Value: Native encryption. No aftermarket device. OEM cloud receives ciphertext from day one.
Vehicle ships with sovereign identity. Key generated at factory, bound to first owner at delivery. Like receiving house keys at closing.
Trigger: OEM partnership + standards adoption. Paccar, Daimler Truck, or Volvo first mover.
Value: Born sovereign. No retrofit. No opt-in. Default architecture.
FAR clause (federal vehicles), state legislation (MA Act III), or FCC Cyber Trust Mark requirement makes owner-controlled encryption mandatory for connected vehicles.
Trigger: Political will + working reference implementation + industry coalition.
Value: Universal. Every connected vehicle. The default for all future robots.

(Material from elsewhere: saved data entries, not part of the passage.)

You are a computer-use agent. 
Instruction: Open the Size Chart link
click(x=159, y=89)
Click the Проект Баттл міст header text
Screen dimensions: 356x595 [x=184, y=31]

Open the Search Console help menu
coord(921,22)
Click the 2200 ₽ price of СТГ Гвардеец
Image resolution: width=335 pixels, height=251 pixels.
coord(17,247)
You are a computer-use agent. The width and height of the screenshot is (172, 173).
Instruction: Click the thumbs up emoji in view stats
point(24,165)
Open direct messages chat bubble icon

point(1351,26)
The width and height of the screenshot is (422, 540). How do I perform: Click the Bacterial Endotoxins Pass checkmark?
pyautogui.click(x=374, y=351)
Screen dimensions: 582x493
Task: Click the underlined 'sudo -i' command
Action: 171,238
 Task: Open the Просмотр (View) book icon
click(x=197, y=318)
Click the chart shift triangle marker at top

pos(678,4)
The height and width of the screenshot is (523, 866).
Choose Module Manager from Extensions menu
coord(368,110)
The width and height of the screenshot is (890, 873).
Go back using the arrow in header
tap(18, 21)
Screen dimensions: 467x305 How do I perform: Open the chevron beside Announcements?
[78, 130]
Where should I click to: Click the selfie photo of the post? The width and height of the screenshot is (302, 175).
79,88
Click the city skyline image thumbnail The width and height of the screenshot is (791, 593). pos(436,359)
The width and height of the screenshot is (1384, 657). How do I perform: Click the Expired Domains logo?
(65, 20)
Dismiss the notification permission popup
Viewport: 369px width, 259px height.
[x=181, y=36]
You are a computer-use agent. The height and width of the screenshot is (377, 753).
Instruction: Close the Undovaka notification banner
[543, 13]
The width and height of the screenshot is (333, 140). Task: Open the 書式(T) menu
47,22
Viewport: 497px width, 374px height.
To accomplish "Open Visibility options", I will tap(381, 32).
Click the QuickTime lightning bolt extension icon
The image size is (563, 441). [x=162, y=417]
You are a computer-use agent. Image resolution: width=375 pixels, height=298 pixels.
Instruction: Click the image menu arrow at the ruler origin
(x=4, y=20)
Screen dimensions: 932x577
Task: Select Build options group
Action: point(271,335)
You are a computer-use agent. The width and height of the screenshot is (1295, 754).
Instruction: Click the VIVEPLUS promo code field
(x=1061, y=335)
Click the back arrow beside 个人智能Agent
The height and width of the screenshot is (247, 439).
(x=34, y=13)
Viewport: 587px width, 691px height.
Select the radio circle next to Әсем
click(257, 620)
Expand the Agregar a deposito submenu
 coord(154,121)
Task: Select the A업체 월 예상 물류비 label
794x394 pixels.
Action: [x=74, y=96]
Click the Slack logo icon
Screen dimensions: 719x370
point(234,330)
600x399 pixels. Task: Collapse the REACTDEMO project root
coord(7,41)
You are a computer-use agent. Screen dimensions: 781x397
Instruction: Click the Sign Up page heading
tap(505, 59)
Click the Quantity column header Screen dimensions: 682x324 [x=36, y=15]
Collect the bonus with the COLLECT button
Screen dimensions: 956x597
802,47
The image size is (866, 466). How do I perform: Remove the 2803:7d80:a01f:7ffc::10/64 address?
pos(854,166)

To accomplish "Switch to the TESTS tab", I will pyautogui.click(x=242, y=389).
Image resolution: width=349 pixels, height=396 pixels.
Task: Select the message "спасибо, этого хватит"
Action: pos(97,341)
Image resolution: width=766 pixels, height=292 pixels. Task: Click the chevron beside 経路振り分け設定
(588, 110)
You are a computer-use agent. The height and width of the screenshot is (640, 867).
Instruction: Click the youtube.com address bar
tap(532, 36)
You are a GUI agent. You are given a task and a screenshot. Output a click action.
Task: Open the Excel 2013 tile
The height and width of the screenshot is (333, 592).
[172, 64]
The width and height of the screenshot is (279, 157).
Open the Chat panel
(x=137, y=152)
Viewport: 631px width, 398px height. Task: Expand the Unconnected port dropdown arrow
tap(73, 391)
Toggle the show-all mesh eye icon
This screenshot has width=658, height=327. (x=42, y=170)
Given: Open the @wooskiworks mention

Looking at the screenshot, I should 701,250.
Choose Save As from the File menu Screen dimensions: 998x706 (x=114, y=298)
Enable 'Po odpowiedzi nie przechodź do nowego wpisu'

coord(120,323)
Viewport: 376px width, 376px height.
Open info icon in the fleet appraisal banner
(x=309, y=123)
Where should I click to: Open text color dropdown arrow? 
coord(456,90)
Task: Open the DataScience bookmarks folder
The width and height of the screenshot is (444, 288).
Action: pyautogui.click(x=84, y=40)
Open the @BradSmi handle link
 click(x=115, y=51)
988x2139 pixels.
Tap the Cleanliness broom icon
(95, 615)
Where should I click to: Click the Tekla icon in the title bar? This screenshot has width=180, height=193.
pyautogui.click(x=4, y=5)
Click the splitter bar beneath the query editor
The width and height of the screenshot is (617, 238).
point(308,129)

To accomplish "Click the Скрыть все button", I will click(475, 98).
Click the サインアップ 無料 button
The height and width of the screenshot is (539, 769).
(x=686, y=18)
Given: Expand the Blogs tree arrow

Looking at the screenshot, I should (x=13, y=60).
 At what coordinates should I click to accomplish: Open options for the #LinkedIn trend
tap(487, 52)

| To the OEM | ~$0 incremental hardware cost (crypto libs already present). One-time firmware development (~290 lines). OTA deployment on existing update infrastructure. |
| To the owner | Free. Key generation is automatic. Storage is in their existing phone/wallet. |
| To the OEM (saved) | Reduced PII compliance cost (CCPA, GDPR, EU Data Act). Reduced breach liability. Reduced class-action exposure. Reduced discovery burden. |
| To insurers | Clean consent chain for UBI. No LexisNexis-style intermediary liability. |
| To fleets | Evidentiary sovereignty. Owner-controlled disclosure. Defensible litigation posture. |
The sovereign architecture is cheaper than the surveillance architecture once compliance, breach, and litigation costs are properly accounted.
That's all that separates the current architecture — where the manufacturer owns your operational data — from the correct one — where you hold the keys to data produced by property you own.
The crypto primitives exist. The secure elements exist. The OTA update infrastructure exists. The wallet infrastructure exists. The constitutional right exists.
The only thing missing is the requirement.